On Fear Of Taking Action
- Cassie Christopher
- Dec 17, 2024
- 2 min read

Note: This piece was written on October 21, 2024.
I've still been thinking about the pointlessness of the life so many people, myself included, live. There are so many things I say I want to do, yet my actions continue to tell a different story.
I do think a large part of the motivation behind that inaction is fear. Too many people are aware of the things that might go wrong, and so they continue to act in safety. But safety is an illusion; it does not really exist. Anything could happen to any one of us at any time.
I don’t just mean death, to be clear, although that is the most obvious conclusion and the most glaring example in my own life right now. But there could also be a layoff from a job, no matter how many years you’ve invested in the company, or divorce after a lifetime of marriage, or the end of a friendship which you’d relied on, or countless other things. All things are precious because all things could and will come to an end.

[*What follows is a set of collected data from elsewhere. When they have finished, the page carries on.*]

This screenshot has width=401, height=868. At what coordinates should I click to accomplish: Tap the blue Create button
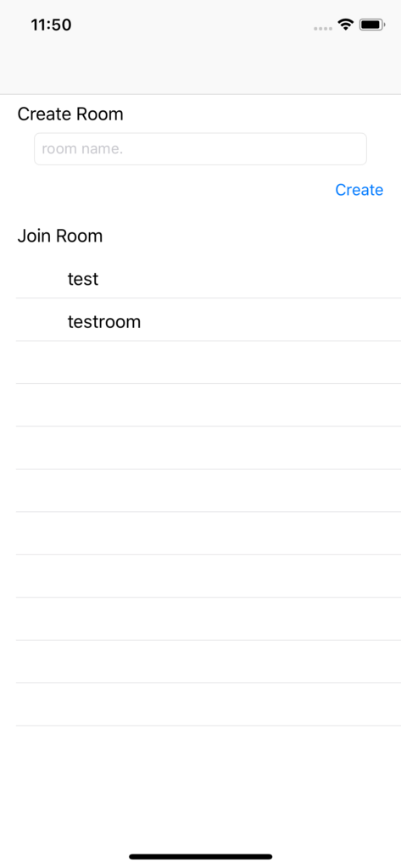coord(359,190)
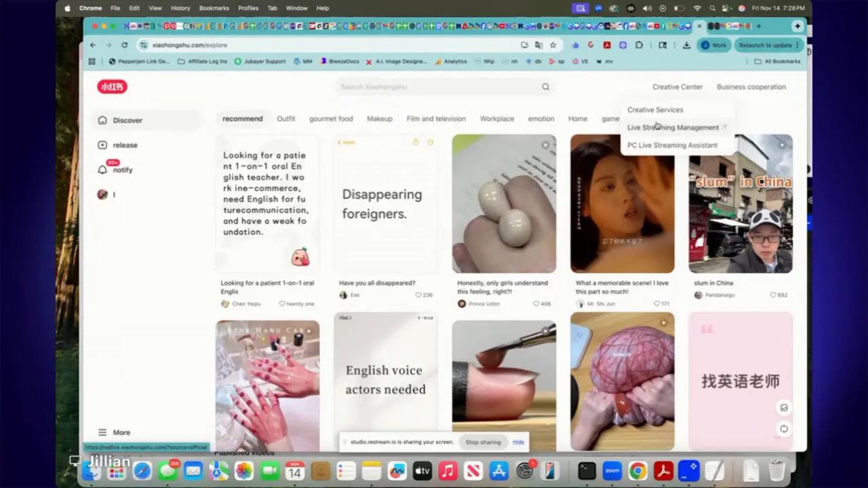The image size is (868, 488).
Task: Click the camera icon on the 找英语老师 card
Action: pyautogui.click(x=784, y=407)
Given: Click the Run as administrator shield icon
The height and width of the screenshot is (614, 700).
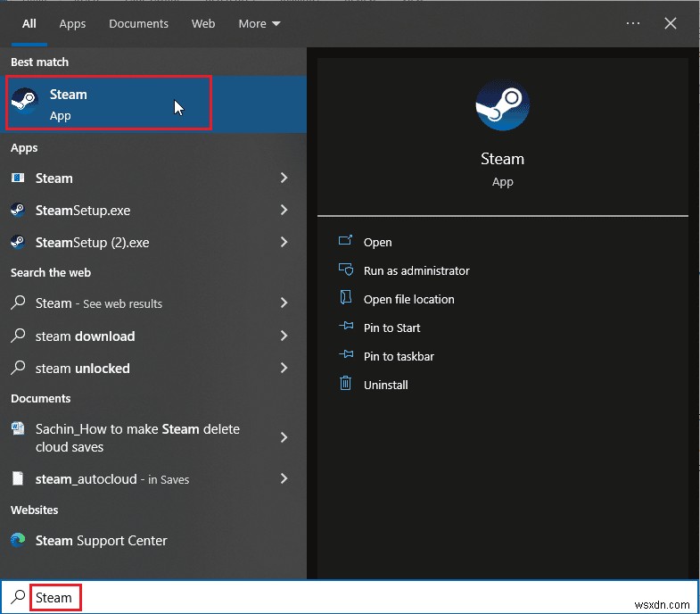Looking at the screenshot, I should (346, 270).

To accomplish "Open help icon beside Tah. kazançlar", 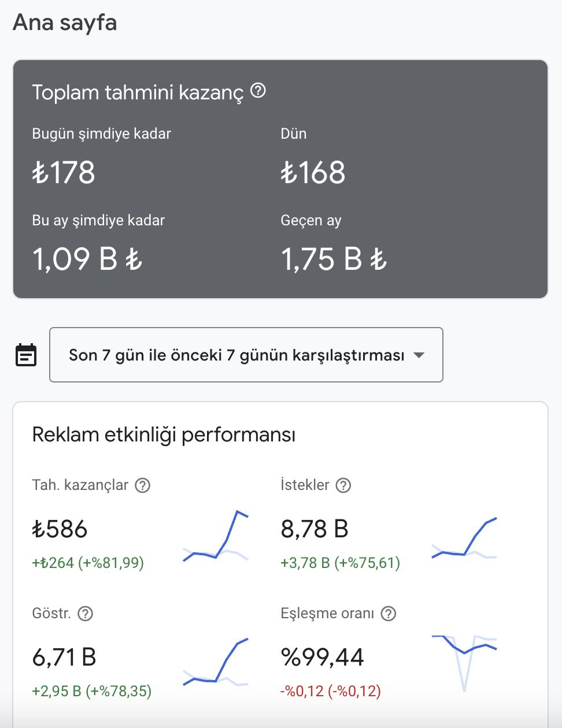I will coord(142,485).
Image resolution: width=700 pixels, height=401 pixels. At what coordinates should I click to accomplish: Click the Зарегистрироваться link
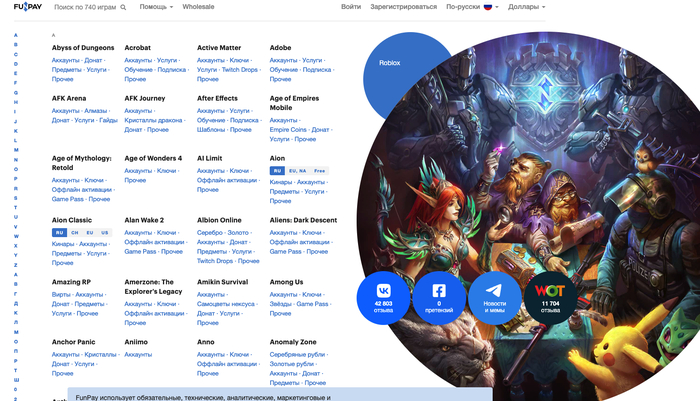pyautogui.click(x=404, y=7)
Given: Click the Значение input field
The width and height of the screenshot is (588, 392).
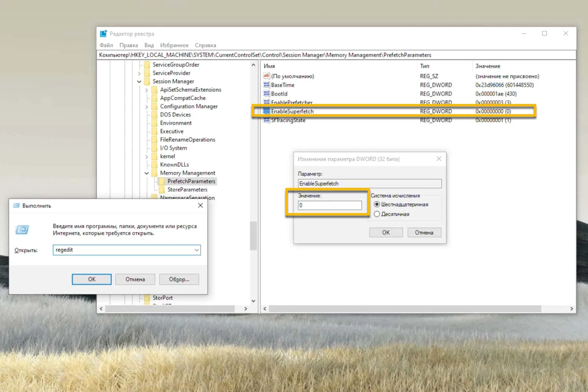Looking at the screenshot, I should point(329,205).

The problem for me, and I think for many others, is that I am far too aware of the negative consequences that could happen if I take action in the direction I want to go, and not aware enough of the positive consequences that might happen if I take that path. I am also not focused enough on the things that might happen if I do nothing. So much might happen no matter what path I take.
This is, of course, partly evolutionary; I am putting myself in some sort of perceived danger and exposing myself an unknown “threat” by putting my work out into the world for possible criticism. But my bodily harm is not actually threatened if I follow my creative pursuits. I am just too aware of the possibility that I will be perceived negatively, potentially altering the tribe that keeps me “safe.”
My awareness makes it so much harder to do the things I truly want to do. To be a blissfully unaware idiot who believes they can do or be anything if they only put their mind and effort to the task that Mark Twain talked about–I wish for that, but I will never get it.
What I do have is, stereotypically, this new way of looking at my life that I simply cannot escape, brought on by unexpected tragedy. If I do not use it to propel myself forward it will swallow me whole. I think I might have to run from it the rest of my life or I will be consumed by its darkness.
Like the island of nightmares in C.S. Lewis’s The Dawn Treader, here there be monsters of my own mind. I don’t think I need Aslan to save me, though; I think I can sail away if I remember that my dreams are actually delightful as well as terrifying, and I choose to see what excites me rather than what might haunt me instead.
The edges of the map might always be a mystery, but I know there is light to be found in the adventure.